Les cochers étaient proscrits comme les maîtres ; on n’aurait pas osé,
à cette époque de deuil et de misère, se dire le cocher d’un Duras ou
d’un La Popelinière ; on aurait bien pu payer de sa tête le crime
affreux d’avoir donné un picotin d’avoine au cheval d’un riche, ou
d’avoir mené à l’abreuvoir celui d’un aristocrate ; comme si, en temps
de révolution, ces pauvres bêtes ne devaient ni boire ni manger.

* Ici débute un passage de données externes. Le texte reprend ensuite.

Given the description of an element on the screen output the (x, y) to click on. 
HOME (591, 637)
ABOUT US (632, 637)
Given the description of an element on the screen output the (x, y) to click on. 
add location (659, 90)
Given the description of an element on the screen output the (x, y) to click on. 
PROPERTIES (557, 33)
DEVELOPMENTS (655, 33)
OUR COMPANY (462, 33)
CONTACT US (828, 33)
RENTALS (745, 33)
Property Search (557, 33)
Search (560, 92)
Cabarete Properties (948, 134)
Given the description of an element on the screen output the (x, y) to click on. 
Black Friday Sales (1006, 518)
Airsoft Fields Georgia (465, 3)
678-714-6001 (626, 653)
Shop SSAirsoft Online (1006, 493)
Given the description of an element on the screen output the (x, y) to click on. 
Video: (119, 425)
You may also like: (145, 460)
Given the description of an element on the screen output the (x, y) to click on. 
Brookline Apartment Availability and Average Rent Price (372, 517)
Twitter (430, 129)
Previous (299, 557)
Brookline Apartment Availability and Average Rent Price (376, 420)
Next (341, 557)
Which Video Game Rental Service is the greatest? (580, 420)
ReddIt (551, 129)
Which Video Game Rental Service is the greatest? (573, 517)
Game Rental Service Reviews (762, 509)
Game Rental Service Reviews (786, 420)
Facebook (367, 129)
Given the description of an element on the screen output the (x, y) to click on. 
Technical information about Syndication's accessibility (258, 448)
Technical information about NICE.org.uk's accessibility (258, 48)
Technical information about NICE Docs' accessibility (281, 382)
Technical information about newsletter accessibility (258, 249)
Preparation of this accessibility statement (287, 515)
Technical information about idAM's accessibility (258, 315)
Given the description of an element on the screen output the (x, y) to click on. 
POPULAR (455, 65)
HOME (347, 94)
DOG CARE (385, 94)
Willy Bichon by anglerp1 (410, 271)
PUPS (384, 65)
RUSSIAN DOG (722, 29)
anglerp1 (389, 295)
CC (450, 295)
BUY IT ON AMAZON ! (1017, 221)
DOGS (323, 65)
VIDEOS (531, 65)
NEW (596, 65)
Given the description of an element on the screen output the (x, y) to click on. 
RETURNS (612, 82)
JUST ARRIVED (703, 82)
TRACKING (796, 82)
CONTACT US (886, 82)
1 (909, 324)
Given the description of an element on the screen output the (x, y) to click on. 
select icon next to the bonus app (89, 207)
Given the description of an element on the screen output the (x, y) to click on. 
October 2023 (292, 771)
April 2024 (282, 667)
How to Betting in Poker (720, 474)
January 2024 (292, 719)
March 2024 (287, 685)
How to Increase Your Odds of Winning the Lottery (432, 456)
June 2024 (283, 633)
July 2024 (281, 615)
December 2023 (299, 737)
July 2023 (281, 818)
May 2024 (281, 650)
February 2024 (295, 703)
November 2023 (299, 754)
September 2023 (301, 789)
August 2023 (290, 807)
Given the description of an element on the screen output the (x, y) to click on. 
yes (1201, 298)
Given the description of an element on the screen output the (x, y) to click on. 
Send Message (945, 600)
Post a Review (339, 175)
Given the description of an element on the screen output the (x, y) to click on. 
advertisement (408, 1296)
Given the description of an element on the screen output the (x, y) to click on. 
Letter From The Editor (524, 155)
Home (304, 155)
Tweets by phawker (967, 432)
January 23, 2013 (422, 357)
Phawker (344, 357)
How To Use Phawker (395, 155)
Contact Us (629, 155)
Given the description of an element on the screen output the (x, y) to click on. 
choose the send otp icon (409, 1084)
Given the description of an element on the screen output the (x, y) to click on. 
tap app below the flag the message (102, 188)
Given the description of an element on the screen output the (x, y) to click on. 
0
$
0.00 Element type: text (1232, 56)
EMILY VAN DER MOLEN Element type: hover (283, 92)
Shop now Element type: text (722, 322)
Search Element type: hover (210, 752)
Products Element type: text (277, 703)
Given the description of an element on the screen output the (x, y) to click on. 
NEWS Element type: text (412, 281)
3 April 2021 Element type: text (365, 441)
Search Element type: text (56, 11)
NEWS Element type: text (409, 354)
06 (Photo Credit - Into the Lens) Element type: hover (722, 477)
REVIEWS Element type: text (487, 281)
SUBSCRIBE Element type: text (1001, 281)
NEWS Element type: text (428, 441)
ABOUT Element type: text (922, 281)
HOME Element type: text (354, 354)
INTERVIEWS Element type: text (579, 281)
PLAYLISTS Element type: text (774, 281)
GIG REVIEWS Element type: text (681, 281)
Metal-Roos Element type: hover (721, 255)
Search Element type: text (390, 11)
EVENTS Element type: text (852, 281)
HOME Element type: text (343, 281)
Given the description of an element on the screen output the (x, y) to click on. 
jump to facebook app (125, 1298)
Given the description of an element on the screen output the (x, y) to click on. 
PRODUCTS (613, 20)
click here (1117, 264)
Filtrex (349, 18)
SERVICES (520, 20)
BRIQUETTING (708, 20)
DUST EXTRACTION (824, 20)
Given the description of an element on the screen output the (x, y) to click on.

Le consulat, avec ses victoires, commença à faire sortir la moitié des
brillants équipages ; l’empire et son grandiose mirent le reste en
mouvement, car Jupiter voulut que ceux à qui sa munificence donnait les
voitures les fissent rouler. Alors les cochers reprirent le rang que
des jours de crise leur avaient enlevé.
Que cependant ici ils ne soient pas trop fiers de leur influence,
l’époque se précipite... Les nations, les monuments, les peuples, les
arts, tout finit, tout passe... Les ruines d’Herculanum et de Pompeï
sont là pour nous dire : « Il y eut ici des hommes, des monuments, des
arts, du commerce, tout cela a passé ! Le temps seul marche toujours
sans jamais vieillir !... »
La civilisation fait des progrès effrayants ; on dirait qu’elle dévore
au lieu de produire : bientôt nous en serons arrivés à un tel degré de
perfection, que tout ce qui neuf aujourd’hui sera vieux demain. La
vapeur et les chemins en fer sont sur le point de chasser les chevaux
et de renverser les cochers de leur siége. En effet, quand il suffira
d’une marmite autoclave pour mettre le pot au feu et faire marcher la
voiture, on conçoit aisément que les chevaux et les cochers deviendront
inutiles. Qui pourra résister à l’appât de faire trente lieues dans une
heure et d’avoir toujours du bouillon chaud ? Trente lieues à l’heure
!... Les bottes du Petit-Poucet n’en faisaient que sept ! A la vérité,
du temps de ce bon monsieur Perrault, qui fait
Peau-d’Ane et le
Louvre, nous étions encore dans l’ornière ; depuis, tout a été d’un
train du diable, et je ne pense pas que nous soyons gens à nous
arrêter. Nous allons toujours sans savoir où nous allons... C’est égal,
allons toujours ! Fouette, cocher !...
N. BRAZIER.
NOTE :
(1) L’invention des omnibus n’est pas nouvelle. Les carrosses à cinq
sous par place furent établis à Paris le 18 mars 1662. Chacune de ces
voitures contenait six places, et moyennant cinq sous on se faisait
conduire dans le quartier où l’on avait besoin d’aller. Cette commodité
avait un inconvénient, c’est qu’il fallait attendre que la voiture fût
remplie de gens qui eussent affaire dans le même quartier. Il existe
une comédie intitulée l’
Intrigue
des carrosses à cinq sols, par Chevalier, jouée en 1662.